1 Introduction Aspect-based sentiment analysis (ABSA) [1, 2] is becoming an important research direction in natural language processing. ABSA is a fine-grained task that aims to extract one or more specific sentiment elements from a given text or sentence. Four essential elements are typically involved: aspect categories, aspect terms, opinion terms, and sentiment polarity.
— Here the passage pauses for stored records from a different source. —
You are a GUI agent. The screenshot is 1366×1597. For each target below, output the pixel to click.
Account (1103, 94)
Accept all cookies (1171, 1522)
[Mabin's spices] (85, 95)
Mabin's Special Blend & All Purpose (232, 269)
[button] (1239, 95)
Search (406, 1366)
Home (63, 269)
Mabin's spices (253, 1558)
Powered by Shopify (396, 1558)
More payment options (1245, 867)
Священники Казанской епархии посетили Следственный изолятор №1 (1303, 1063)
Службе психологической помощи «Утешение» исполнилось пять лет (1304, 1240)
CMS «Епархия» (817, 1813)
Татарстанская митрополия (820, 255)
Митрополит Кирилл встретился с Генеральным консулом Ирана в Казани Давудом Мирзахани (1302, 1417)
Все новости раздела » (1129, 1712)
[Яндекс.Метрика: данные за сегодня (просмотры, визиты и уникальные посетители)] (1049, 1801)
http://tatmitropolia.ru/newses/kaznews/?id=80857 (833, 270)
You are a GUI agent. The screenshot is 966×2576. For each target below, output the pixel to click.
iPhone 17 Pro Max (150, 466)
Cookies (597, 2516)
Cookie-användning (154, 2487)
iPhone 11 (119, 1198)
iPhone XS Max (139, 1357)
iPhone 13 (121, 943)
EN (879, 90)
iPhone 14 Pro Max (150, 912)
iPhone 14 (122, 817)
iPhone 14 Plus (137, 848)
We provide a concrete example in Fig. 1, the aspect term is “restaurant”. “ambience general” and “restaurant miscellaneous” are the aspect categories corresponding to the aspect term “restaurant”. “negative” is the sentiment polarity. “busy”, “cramped” and “closes early” are opinion terms. This paper focuses on extracting four sentiment elements from a given text sentence.
Fig. 1. Example of an ASQP task, with the blue span emphasizing the gold aspect term and the orange span being the opinion term. The symbol “-“ indicates negative sentiment polarity. (Color figure online)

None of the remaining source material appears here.